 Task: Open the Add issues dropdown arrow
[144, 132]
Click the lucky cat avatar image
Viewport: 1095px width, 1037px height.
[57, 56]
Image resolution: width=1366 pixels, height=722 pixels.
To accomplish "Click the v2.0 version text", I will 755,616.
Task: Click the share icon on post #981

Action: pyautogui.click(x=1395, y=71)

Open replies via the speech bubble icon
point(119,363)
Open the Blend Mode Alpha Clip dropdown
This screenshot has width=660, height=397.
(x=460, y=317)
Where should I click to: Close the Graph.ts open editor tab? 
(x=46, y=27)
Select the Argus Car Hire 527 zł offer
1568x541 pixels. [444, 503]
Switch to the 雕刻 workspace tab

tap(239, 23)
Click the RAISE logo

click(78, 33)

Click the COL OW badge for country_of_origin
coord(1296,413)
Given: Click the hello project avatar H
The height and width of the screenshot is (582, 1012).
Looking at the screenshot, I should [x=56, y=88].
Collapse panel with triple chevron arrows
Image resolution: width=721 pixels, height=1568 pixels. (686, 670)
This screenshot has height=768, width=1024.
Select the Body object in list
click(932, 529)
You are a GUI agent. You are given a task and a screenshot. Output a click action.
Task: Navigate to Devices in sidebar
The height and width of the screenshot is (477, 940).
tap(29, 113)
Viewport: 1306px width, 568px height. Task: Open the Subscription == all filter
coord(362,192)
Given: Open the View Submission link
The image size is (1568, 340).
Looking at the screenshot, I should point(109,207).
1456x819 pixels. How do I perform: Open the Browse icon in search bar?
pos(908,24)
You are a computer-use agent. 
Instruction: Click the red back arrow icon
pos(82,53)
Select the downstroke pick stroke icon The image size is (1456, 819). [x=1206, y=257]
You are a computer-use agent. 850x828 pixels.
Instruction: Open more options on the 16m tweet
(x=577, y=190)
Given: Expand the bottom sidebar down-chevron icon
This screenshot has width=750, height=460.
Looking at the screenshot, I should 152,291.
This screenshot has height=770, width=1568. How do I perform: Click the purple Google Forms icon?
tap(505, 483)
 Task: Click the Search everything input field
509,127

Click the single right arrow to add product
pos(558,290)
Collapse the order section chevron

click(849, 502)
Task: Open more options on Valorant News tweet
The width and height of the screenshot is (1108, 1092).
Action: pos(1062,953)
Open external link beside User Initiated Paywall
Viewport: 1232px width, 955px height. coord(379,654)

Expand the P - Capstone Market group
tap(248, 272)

THE EXERCISE - Render the data from the line containing "Click the RAISE logo" through the line containing "tap(29, 113)" as a two-column CSV with the headers instruction and answer. Give one row for each text and the answer that follows it, with each value in a single quoted field and line breaks replaced by spaces.

TASK RESULT -
instruction,answer
"Click the RAISE logo","click(78, 33)"
"Click the COL OW badge for country_of_origin","coord(1296,413)"
"Given: Click the hello project avatar H The height and width of the screenshot is (582, 1012).","Looking at the screenshot, I should [x=56, y=88]."
"Collapse panel with triple chevron arrows","Image resolution: width=721 pixels, height=1568 pixels. (686, 670)"
"This screenshot has height=768, width=1024. Select the Body object in list","click(932, 529)"
"You are a GUI agent. You are given a task and a screenshot. Output a click action. Task: Navigate to Devices in sidebar The height and width of the screenshot is (477, 940).","tap(29, 113)"